抔(など)と云ひければ、脇より、答へけるは、

「此老人には珍敷(めづらしき)咄(はなし)御座候。此者、親は、猟師にて御座候。此老人、幼少の頃、襁褓(ムツキ)に包み、戶口に差置(さしおき)、夫婦とも、庭にて、銘〻(めいめい)、働居(はたらきをり)候處、山辺(やまべ)にて候へば、鷲、一羽(いちは)來り、小兒(しやうに)を𤔩(つか)みて、飛上(とびあが)り候を、親、見付(みつくる)否(いなや)、鐵鉋(てつぱう)を、ひつさげ、出(いで)て見候へば、遙(はるか)、上(うへ)の、髙き木の上に、留(とま)り居(をり)候。

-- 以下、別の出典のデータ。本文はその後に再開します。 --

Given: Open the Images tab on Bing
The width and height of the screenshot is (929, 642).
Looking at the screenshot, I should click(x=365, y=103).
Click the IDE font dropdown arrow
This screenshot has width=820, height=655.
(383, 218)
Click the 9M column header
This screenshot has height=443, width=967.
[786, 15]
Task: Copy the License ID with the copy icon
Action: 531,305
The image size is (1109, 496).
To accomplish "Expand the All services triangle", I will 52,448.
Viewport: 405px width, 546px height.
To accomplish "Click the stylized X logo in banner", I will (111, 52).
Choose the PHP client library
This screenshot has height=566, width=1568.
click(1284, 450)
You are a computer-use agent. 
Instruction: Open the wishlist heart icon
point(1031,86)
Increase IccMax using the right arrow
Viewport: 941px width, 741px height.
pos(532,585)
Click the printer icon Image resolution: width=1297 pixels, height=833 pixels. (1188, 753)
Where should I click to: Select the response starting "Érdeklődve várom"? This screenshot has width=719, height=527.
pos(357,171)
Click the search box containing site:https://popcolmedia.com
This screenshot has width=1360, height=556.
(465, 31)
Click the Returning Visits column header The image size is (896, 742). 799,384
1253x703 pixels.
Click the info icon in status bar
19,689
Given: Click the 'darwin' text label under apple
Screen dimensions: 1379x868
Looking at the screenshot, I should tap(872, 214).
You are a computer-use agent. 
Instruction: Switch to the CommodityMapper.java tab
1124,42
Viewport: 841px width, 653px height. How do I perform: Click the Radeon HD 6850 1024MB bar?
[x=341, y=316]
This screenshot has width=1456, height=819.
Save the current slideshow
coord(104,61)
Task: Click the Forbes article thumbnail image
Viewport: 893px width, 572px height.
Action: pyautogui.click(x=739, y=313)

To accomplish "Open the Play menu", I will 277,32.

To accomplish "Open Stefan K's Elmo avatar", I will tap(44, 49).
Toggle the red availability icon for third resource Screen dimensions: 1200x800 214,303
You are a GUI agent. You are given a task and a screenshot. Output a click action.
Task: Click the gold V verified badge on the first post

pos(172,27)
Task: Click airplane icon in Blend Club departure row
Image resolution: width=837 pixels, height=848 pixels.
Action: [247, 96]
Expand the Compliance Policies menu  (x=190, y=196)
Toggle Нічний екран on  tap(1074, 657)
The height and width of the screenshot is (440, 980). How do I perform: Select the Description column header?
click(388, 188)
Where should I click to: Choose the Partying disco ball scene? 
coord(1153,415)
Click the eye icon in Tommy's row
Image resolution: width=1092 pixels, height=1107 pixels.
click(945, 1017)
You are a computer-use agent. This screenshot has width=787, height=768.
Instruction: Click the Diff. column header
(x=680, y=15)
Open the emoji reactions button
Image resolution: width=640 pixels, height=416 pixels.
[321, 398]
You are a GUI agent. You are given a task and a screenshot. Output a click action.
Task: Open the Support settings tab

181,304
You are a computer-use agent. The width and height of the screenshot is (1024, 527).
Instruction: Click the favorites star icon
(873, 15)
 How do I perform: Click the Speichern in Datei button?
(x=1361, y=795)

『最早、子は捨物(すてもの)に仕(つかまつり)、責(せめ)ては、敵(かたき)を打(うつ)て、報(むくひ)を爲申度(なしまうしたく)。』

存(ぞんじ)、狙(ねら)ひて打(うち)候へば、雲井(くもゐ)はるかに飛上(とびあが)り、弥(いよいよ)、

『是非なき事。』

に、おもひ、夫婦ともに、啼(ナキ)さけび居(をり)候處に、ふしぎに、空より、何かはしらず、舞落(まひおち)候故、

「扨は。玉が當りて落(おつ)るものならめ。責(せめ)ては、敵(かたき)を打(うつ)て、嬉敷(うれしき)事也。』

と存(ぞんじ)、落(おち)たる所へ、かけ付見(つけみ)候へば、幸(さひはひ)に、子は、「むつき」ごしに、つかみ候へば、少(すこし)も、疵(きず)、不附(つかず)して、笑居(わらひをり)ける。鷲は、死(し)して居(をり)申候。不思義[やぶちゃん注:ママ。]成(なる)命を助(たすか)り候。則(すなはち)、此老人にて候。」

と語りける、とぞ。[やぶちゃん注:以下の「附けたり」の話柄は底本でも、改行されてある。]

 本山鄕(もとやまがう)の内にて、有りし[やぶちゃん注:「話し」の略。]。村名は忘れたり。

 十四、五歲の子、三歲斗(ばかり)成(なる)小兒をつれて、山中(さんちゆう)に遊び居(をり)けるを、何やら、來(きた)り、小兒を、𤔩(つか)みて、迯去(にげさ)りぬ。惣分(そうぶん)[やぶちゃん注:これは、「総て」の意で、「辺り一帯(は普段から)」ということであろう。]、霧深き所ゆゑ、何(なん)にて有(あり)けん、不知(しらず)、終(つひ)に、行方(ゆくへ)しれざりし也(なり)。

 里人、

「鷲にて、あるべし。」

と、いへり。

 此時、吉本外市(よしもとそといち)、本山鄕の庄屋にて有(あり)し。此事(このこと)を聞(きき)て、哥(うた)を、よみける。

  はへばたてたてばあゆめと撫(なで)し子の

      床夏(とこなつ)ならで秋うせにけり

  白銀(しろがね)にこがねに玉にかへぬ子を

      ものにとられしおやの心は

 

[やぶちゃん注:「立田故庵」「たつたこあん」と読んでおく。如何にも医師らしい通称ではある。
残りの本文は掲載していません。